Chinese Stock Market - Black Monday
How do you survive a Bear Market crash?
The Chinese stock market plummeted by its largest margin since 2007 this morning. The Shanghai Composite Index fell over 8.5% this morning, kickstarting a string of losses and sell offs across global markets. Local media outlets in China are calling it “Black Monday”.
Japan’s Nikkei tumbled 4.6%, the largest one-day decline since June 2013 while the Australian Securities Exchange had its biggest one-day sell off in over 6 years.
The Footsie is currently down 4.5%, skimming off another £60bn from the top 100 companies to add to the £41bn lost last Friday. Europe has been squeezed too.
“Mayhem in the European markets this morning, as €230bn has been wiped off the pan-European FTSEurofirst 300” – Tara Cunningham, Telegraph.
Both the FTSE and the DAX have reputedly reached “bear market” status – the name given to markets where share prices are falling rapidly, encouraging selling.
Leading the losses in Europe are basic resource stocks particularly in mining following concerns about the impact of China’s economic slowdown and a drop in factory output: China is its biggest single destination market. Shares in Anglo American and BHP Billington are down 7 per cent and miner and commodities trader Glencore is at minus 8 per cent. The Nasdaq lost 8.5 per cent in US markets and the Dow Jones fell 6.4 per cent.
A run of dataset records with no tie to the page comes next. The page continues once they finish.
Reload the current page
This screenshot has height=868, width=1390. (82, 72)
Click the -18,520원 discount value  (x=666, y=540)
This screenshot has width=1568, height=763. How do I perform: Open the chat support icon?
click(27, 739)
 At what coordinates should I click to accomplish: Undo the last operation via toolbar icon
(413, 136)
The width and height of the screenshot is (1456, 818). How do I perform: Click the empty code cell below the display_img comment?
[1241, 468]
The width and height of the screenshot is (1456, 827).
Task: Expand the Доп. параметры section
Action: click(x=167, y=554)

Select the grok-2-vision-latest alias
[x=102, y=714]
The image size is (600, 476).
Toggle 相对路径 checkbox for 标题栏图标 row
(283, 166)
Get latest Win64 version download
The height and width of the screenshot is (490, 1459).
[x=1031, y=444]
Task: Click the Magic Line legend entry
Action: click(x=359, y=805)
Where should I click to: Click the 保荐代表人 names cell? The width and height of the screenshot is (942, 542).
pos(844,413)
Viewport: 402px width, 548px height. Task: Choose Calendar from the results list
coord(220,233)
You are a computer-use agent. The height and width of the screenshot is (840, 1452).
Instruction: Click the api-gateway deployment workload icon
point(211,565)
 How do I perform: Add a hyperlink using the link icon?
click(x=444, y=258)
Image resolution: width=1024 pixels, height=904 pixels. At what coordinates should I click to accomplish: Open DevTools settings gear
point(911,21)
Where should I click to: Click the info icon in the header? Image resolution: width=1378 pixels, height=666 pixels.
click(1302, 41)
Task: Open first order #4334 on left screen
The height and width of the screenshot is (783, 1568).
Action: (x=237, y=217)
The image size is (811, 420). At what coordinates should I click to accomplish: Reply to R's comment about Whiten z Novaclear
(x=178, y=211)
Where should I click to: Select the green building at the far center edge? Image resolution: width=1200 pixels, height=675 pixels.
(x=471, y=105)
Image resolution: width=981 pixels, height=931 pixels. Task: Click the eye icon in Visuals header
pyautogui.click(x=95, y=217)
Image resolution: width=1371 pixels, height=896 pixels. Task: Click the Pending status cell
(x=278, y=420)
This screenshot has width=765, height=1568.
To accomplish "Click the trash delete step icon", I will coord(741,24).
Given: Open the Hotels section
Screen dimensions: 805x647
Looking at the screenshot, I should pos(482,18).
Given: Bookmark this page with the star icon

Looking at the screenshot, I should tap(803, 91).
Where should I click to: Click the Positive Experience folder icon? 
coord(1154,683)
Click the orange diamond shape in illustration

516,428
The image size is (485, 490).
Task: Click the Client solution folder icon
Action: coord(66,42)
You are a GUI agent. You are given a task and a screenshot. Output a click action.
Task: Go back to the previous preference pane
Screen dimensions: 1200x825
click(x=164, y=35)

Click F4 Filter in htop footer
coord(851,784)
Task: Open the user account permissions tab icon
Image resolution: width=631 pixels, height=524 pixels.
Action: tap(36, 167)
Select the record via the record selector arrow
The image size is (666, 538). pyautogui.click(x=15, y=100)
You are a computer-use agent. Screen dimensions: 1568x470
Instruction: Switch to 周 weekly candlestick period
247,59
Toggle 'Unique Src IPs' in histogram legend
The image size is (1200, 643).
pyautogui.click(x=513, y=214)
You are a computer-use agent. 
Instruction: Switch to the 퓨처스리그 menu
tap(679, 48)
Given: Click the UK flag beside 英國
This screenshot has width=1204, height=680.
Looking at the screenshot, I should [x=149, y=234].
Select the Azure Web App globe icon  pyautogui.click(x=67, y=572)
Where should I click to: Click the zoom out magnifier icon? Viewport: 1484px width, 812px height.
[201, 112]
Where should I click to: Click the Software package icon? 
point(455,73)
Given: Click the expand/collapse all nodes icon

The knock on has hit oil too. West Texas Intermediate crude and Brent crude have both hit their lowest level in six years, down 3.5 per cent at $39.05 for WTI and 3.9 per cent at $43.41 for Brent.
However the yen has gone up 0.6 per cent to 121.3 per US dollar. Investors are treating it as a haven asset amongst the market turmoil in the surrounding area.
According to Bloomberg, more than $5 trillion has been wiped off the value of global stock markets since Beijing devalued the yuan two weeks ago.